-------- SOURCE TEXT

Intro

I live in a creative community that inspires me. With my family and friends, I create...memories.

Sunday, August 19, 2012

The Irresistible Allure...

...of Band-Aids.

Know any kids obsessed with Band-Aids?  Of course you do.  If they have ever had one, a child wants MORE.  Band-Aids are super-fun, like temporary tattoos you can reposition and replace whenever you like.  You can identify yourself easily as a fan of Spider-Man, Perry the Platypus, or Cinderella, and their pleasant (or intense in the case of Perry) faces can peep up at you throughout the day.

I have heard from more than one mother of a child in daycare or parents' day out that a surprising by-product of their group childcare was a collector's passion for Band-Aids.  And, of course, the Band-Aid is the ultimate balm to a much-loathed vaccination; woe to the doctor's office that only has plain in stock!

However, I would hazard that our kids' Band-Aid obsession has a deeper significance than they, or perhaps even we, can articulate.  In a couple of slightly different ways, the Band-Aid attracts the attention our hearts are longing for.

As an adult, when will you wear a bandage?  When your wound is really ghastly or when you need others to know that you have been injured.  Kids are less likely to think, "I need to put on this Band-Aid so I don't get germs and dirt in this wound that could cause an infection."  But they will often show off their Band-Aids, hopefully giving them the opportunity to regale you with stories of their near-death disaster or draw your concern and kindness, and perhaps even a special reward!

----------------
-------- RECORDS SUPPLIED

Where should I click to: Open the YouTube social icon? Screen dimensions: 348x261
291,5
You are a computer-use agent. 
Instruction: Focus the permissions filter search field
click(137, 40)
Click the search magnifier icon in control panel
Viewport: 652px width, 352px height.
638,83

----------------

Continue the blog post about children's love of Band-Aids, starting right after its last paragraph.

(OUTPUT FOR THIS TASK)
Band-Aids are cool, the body art that kids love (ever known a toddler that didn't use that marker pack on their own personal canvas?)  Band-Aids attract special favor from the general public.  But more poignantly, Band-Aids fill a need for individual validation that humans are constantly seeking.

You have possibly experienced a physical ailment that couldn't be classified by doctors.  Your family or friends wished you would stop complaining about it.  You deeply want someone to validate your pain, but empathy was in short supply.  More likely, you've had a sickness of heart or spirit that was not understood.  You were unable to express your pain in words, and you so desired someone to crawl up next to your pain and help you push past it.

Enter the Band-Aid.  A small child lives in the moment.  The pain on which they're focused is the most immediate, and they need you, as a caregiver, to come up beside it and help them push past it.  There are many ways to go about this, but one which symbolically and even physically attends is the Band-Aid.  When a caregiver pulls out the Band-Aid, the child's feeling of pain is validated.  There may be no blood.  The skin may be completely unscathed.  This is unimportant.  Physical pain is a cakewalk for a parent compared to hurt feelings.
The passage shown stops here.